/---
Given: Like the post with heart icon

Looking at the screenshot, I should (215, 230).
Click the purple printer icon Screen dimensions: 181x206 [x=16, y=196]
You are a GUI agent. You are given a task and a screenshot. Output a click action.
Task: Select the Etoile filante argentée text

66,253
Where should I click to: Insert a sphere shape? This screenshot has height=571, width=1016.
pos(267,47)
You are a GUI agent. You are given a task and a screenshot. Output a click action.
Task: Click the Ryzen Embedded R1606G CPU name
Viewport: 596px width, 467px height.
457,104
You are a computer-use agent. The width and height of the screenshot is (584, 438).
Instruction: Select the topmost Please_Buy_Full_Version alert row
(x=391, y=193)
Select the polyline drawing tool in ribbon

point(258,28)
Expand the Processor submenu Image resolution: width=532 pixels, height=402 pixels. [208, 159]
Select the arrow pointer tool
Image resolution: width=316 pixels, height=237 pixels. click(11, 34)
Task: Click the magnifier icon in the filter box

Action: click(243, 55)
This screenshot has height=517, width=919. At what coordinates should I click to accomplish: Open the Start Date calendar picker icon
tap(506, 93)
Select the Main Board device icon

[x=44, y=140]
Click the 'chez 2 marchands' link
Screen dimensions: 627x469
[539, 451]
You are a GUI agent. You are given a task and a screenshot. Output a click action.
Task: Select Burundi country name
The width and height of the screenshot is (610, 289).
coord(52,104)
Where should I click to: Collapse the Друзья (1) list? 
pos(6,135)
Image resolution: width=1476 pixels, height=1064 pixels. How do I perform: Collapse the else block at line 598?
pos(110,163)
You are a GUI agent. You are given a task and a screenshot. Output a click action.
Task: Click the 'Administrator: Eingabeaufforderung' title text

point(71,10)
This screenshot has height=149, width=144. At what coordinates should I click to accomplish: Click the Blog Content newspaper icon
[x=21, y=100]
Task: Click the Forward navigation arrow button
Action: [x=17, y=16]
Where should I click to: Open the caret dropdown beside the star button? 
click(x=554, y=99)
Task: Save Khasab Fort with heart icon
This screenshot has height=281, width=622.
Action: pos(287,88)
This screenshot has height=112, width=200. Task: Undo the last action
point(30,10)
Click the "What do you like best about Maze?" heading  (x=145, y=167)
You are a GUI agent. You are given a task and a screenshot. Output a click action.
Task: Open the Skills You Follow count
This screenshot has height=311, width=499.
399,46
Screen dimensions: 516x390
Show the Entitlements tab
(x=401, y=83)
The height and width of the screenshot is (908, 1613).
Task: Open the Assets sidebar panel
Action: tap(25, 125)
\---
**Given request**. Show each line of the data above that contains the word "tool", matching case exactly.

**Solved problem**.
Select the polyline drawing tool in ribbon
Select the arrow pointer tool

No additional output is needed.